The Most Important Part of the ERISA Process Is Your Administrative Appeal.
Now we can answer the question that started this discussion. The Administrative Appeal is the most important part of the ERISA process because is your last chance to submit evidence in support of your claim. No new evidence comes into the case during the lawsuit, unlike just about any other kind of lawsuit imaginable. A properly presented administrative appeal can, and often does, persuade the insurance company to pay your claim. If the insurance company still refuses to pay, the properly prepared “administrative record” becomes what the federal judge will review.

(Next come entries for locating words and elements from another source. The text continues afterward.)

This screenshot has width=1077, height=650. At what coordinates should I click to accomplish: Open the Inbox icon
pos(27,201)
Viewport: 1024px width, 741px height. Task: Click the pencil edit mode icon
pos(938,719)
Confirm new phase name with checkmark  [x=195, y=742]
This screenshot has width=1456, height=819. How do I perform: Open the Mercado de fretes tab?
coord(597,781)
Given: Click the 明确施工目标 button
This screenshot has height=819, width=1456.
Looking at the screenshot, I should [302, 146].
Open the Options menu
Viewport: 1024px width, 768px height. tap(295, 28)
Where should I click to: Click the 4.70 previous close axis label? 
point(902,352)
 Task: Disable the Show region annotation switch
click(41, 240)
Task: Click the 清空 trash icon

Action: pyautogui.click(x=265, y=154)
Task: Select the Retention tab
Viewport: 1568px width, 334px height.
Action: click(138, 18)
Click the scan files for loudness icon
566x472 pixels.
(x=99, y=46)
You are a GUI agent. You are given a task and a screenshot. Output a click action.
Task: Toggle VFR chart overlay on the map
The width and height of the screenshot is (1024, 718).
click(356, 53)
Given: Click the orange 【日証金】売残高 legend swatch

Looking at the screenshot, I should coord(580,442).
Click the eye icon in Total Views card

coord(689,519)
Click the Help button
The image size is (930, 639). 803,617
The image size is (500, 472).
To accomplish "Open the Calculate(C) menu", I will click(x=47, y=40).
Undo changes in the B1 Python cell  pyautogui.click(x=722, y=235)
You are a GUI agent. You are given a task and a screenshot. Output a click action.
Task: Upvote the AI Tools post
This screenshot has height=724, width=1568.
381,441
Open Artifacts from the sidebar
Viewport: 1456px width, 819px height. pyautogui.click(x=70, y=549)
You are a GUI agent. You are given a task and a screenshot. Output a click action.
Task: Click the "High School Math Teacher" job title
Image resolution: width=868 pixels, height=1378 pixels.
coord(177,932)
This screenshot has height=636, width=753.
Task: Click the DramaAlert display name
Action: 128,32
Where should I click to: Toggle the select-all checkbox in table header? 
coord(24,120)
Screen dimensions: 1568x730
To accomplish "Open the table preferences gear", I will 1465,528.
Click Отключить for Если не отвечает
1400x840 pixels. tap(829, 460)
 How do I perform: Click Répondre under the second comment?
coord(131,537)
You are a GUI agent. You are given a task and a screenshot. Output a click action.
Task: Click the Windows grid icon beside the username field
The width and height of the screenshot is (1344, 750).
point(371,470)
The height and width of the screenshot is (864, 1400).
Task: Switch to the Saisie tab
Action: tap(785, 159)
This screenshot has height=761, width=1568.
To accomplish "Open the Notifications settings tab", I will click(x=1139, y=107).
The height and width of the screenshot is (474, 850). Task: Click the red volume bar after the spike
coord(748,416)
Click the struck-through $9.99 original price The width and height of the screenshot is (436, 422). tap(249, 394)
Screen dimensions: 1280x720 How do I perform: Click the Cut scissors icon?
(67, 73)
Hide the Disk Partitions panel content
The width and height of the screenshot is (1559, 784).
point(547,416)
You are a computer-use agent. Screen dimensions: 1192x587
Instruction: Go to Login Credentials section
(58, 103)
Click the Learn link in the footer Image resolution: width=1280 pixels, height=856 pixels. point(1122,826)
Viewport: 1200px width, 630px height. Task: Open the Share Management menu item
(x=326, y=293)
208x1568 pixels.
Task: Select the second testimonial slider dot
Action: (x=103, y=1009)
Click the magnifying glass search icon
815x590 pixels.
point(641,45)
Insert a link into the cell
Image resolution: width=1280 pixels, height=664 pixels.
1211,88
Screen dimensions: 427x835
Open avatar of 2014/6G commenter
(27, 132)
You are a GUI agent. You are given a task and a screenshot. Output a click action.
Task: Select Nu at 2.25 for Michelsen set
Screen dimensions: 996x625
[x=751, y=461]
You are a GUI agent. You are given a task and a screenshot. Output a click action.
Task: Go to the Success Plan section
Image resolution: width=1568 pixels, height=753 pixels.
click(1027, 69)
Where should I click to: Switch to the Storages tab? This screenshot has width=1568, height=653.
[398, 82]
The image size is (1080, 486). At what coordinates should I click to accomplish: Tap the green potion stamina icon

On the other hand, if a piece of evidence is missing from the insurance company claim file, it will not be part of the federal lawsuit.
If we have one piece of advice for ERISA claimants, it is to contact an ERISA attorney immediately after the claim has been denied, to give the attorney as much time as possible to help with the administrative appeal. ERISA gives the claimant only 180 days to prepare the administrative appeal. That is not very long to try to develop an entire “case-in-chief” on a complex disability or life insurance matter. The longer a claimant waits to contact an attorney, the less chance we have of helping. A claimants who tries to handle the appeal on his or her own almost always does irreparable harm to the case.